Best Friends
Jessica is Sheridan’s daughter. Jessica and her best friend, Rena, two teenage California girls, sit among the pots in Sheridan’s pottery studio. Like the unfinished pots, they are in transition. They both appear strong and self-confident, focusing their gaze directly on the camera. I see their confidence and imagine that they’ll grow up to be formidable women. Then I imagine myself as a teenager, sitting among the unfinished piece goods in my father’s men’s clothing business in lower Manhattan. I’m without a best friend, and my gaze is unfocused. I can’t wait to grow up. And I know that I will not be like my father.

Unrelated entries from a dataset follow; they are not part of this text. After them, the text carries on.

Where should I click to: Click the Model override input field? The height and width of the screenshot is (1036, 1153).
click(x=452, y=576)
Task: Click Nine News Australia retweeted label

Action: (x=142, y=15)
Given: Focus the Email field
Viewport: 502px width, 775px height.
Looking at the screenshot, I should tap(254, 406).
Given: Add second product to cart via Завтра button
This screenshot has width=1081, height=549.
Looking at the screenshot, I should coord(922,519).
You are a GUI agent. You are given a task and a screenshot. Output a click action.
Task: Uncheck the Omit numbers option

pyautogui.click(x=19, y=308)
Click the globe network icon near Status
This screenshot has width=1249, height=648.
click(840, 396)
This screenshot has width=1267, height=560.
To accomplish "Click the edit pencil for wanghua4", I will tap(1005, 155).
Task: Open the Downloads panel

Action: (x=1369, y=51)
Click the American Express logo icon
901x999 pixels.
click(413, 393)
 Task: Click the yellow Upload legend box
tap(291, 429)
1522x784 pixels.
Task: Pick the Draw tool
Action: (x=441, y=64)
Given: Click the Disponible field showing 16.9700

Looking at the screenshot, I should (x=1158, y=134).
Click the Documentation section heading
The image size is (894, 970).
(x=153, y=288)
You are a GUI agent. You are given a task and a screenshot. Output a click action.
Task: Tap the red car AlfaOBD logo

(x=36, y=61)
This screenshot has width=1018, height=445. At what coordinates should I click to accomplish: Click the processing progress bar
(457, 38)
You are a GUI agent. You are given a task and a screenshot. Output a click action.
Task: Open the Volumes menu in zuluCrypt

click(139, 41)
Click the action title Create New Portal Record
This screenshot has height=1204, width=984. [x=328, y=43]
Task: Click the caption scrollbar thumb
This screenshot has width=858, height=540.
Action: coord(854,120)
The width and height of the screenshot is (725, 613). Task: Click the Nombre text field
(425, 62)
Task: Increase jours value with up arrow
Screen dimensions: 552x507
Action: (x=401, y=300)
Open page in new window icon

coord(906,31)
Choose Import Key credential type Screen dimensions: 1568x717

Jessica is in her apartment. Her friend, Rena, lives far away, but she cozies up with her dog. She holds the frowning mask to her face, and mimics the posture from the previous image. Behind her is a print of a reel of film, signaling her new career as a screenwriter. Jessica, like her father, is a writer who tells stories set in Southern California. Her first screenplay is in production as a feature film. The mask suggests a sadness, almost a weariness. And yet, no longer an unfinished clay pot, she’s excited about the trajectory of her life. As I see Jessica in mask, I’m aware of being at another stage of life, retired from formal teaching and writing yet still, like Jessica, excited to work on a new creative project.